I guess the larvae will turn into bugs, anyway they come there in the feed when you get it, at least thats my experiance after the first time it happened i checked the next bag as soon as i opened it the little black bugs were there. If you freeze the feed to kill the bugs and feed it to the birds whats the differents than feeding it to them when the bugs are alive The birds can still eat the bugs. thats a waste of feed in my book.


----------



## re lee (Jan 4, 2003)

Like I said In warmer weather feed is more prone to getting bugs. At the feed stores IF they do not sell the feed at a fast pace it sits for months often. Feed stores often have to buy a set amount of feed And when custumer base is small It sits. The eggs hatch and the feed gets buggy.
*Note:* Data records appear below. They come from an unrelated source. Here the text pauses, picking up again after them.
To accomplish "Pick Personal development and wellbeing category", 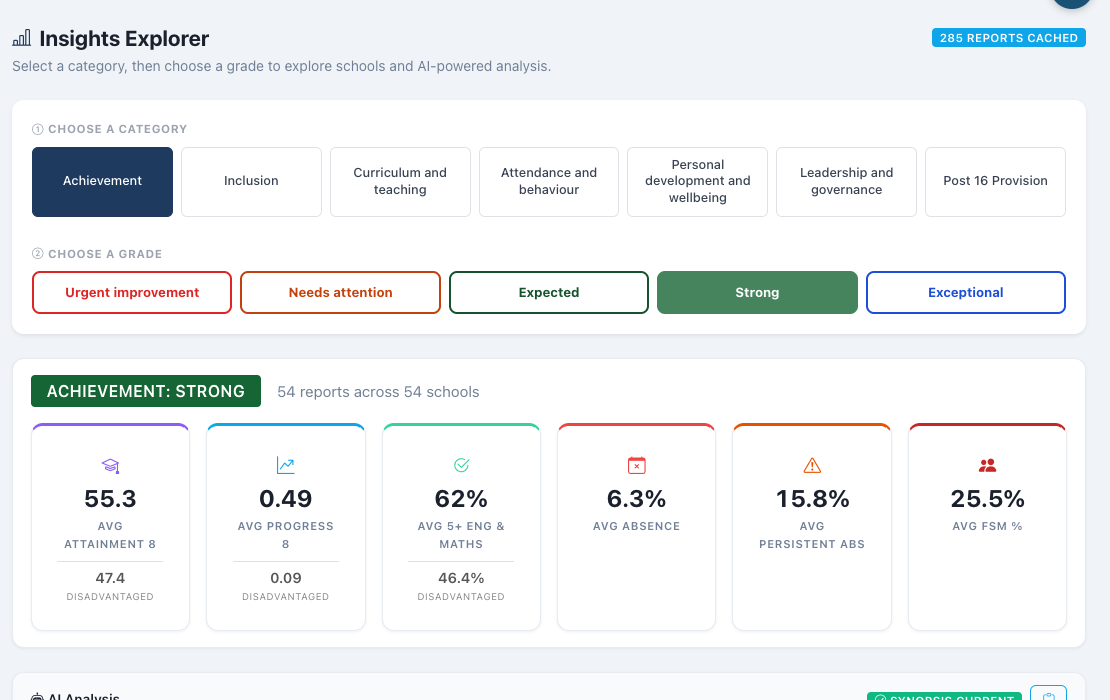I will coord(697,181).
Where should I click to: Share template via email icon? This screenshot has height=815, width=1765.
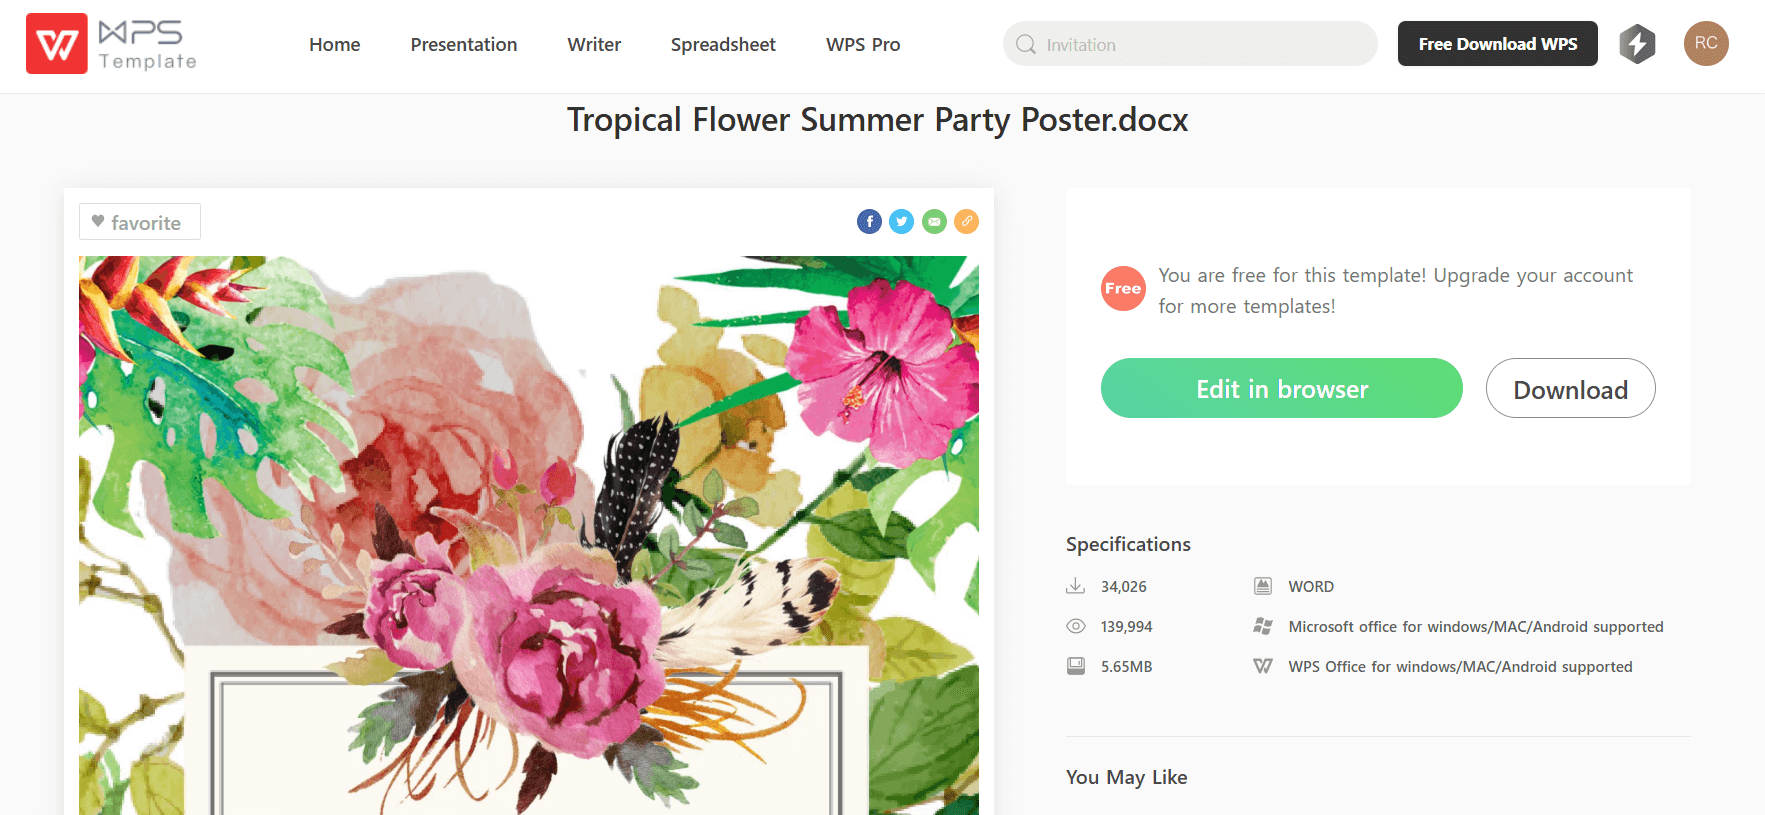[x=934, y=222]
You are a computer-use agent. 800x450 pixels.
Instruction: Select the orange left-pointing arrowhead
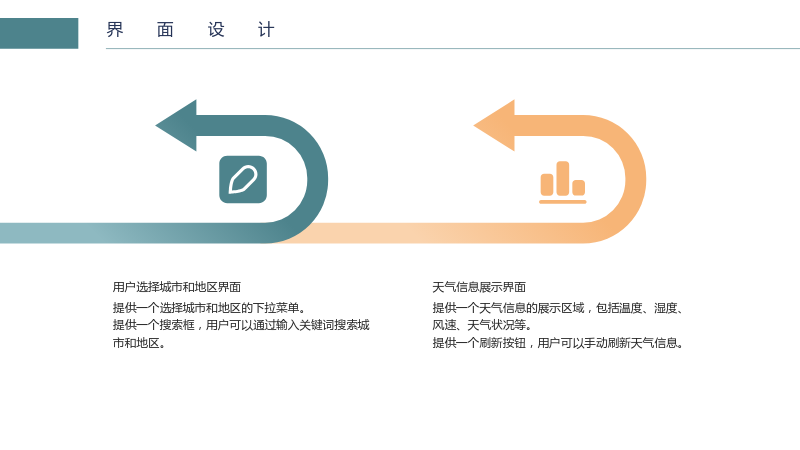coord(494,126)
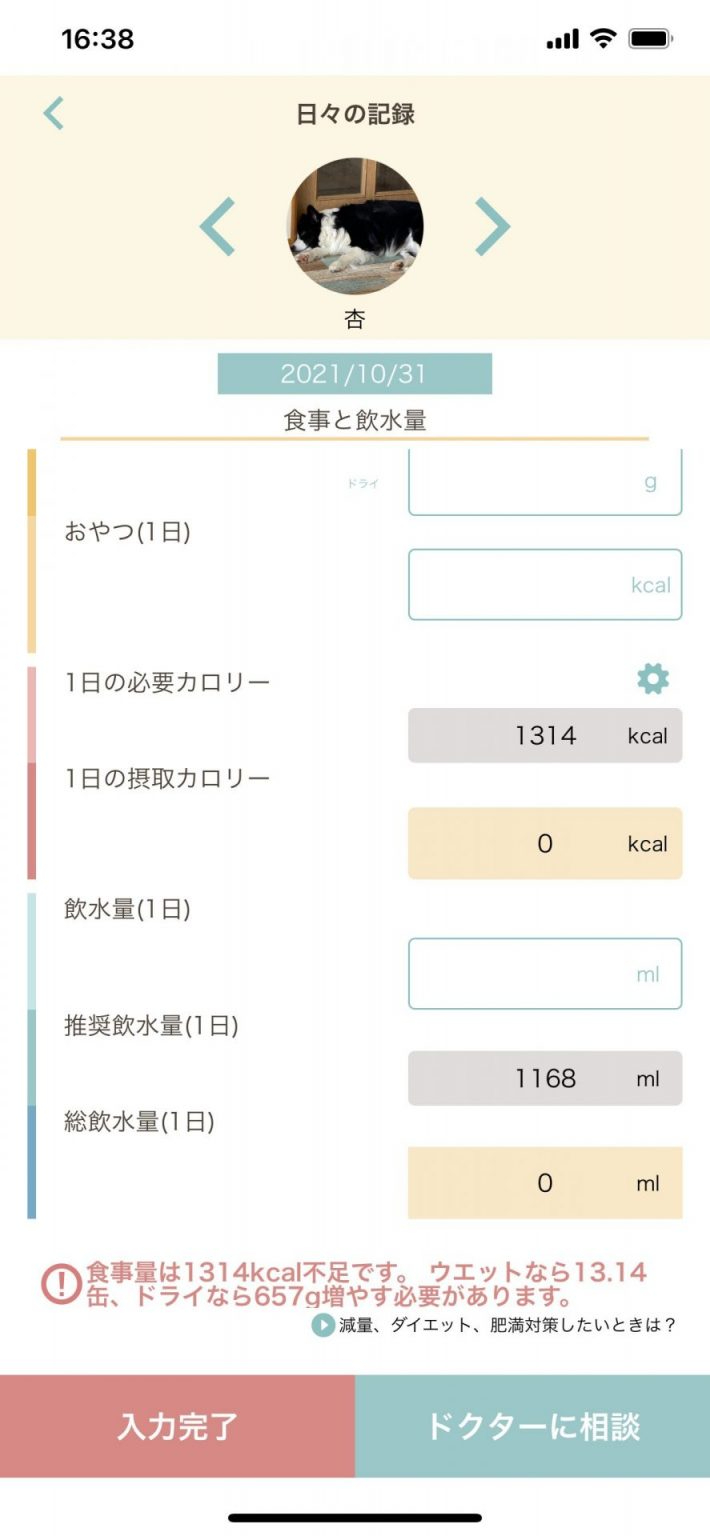The height and width of the screenshot is (1536, 710).
Task: Go to next pet with right chevron
Action: tap(491, 227)
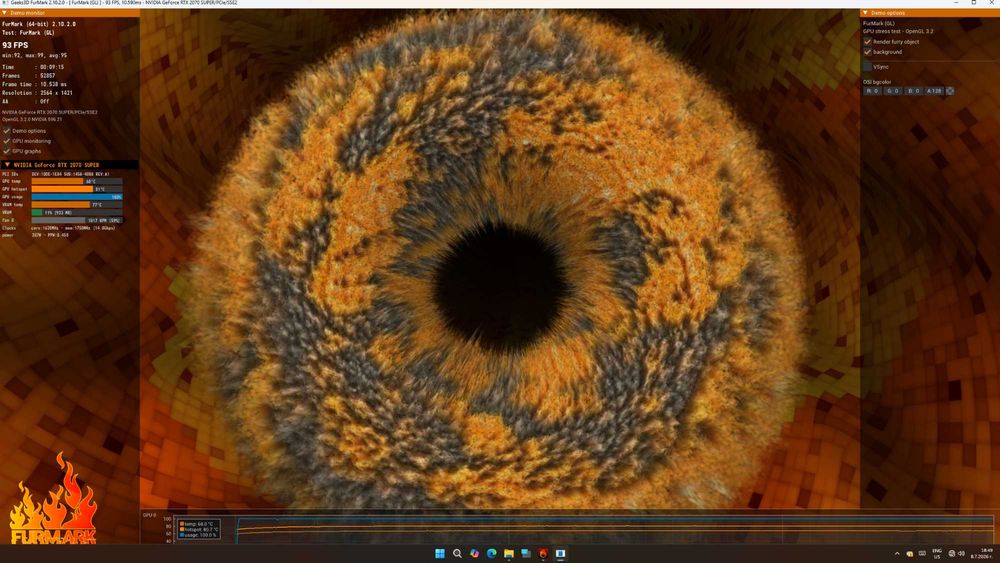Image resolution: width=1000 pixels, height=563 pixels.
Task: Enable the VSync checkbox
Action: pos(867,66)
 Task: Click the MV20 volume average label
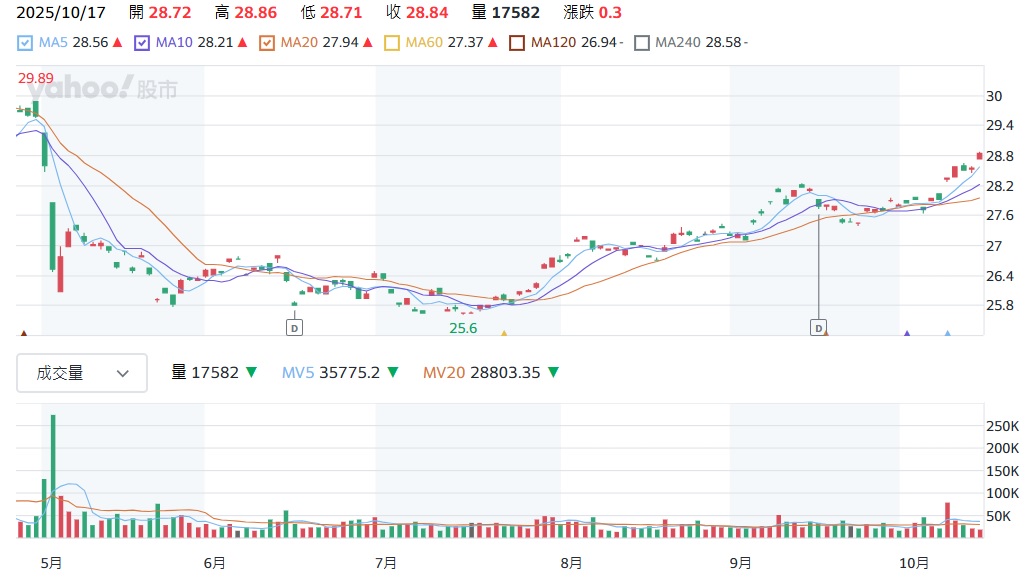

Most feeds will have eggs in it Unless you buy rather good feed WHICH is harder to find these days. As many place use there low grade grains in pigeon feed. NOW pellets often never get buggy. I would return. it


----------



## YaSin11 (Jul 23, 2009)

Many great responses, I just wanted to add a bit. Here in Bangladesh, the weathers is usually warm and moist. I think the humidity has something to do with the bugs. In the west, you can easily replace the feed;I suggest you do it. Make sure to store the feed in a clean dry place. I've the "...congregate under my feeder for some reason" problem also. Placing the feed,spread out on a flat surface in the sun will help get rid of the bugs...that's what a lot of ppl do in poor countries. Better you replace the feed,wish you good luck,Peace,
YaSin


----------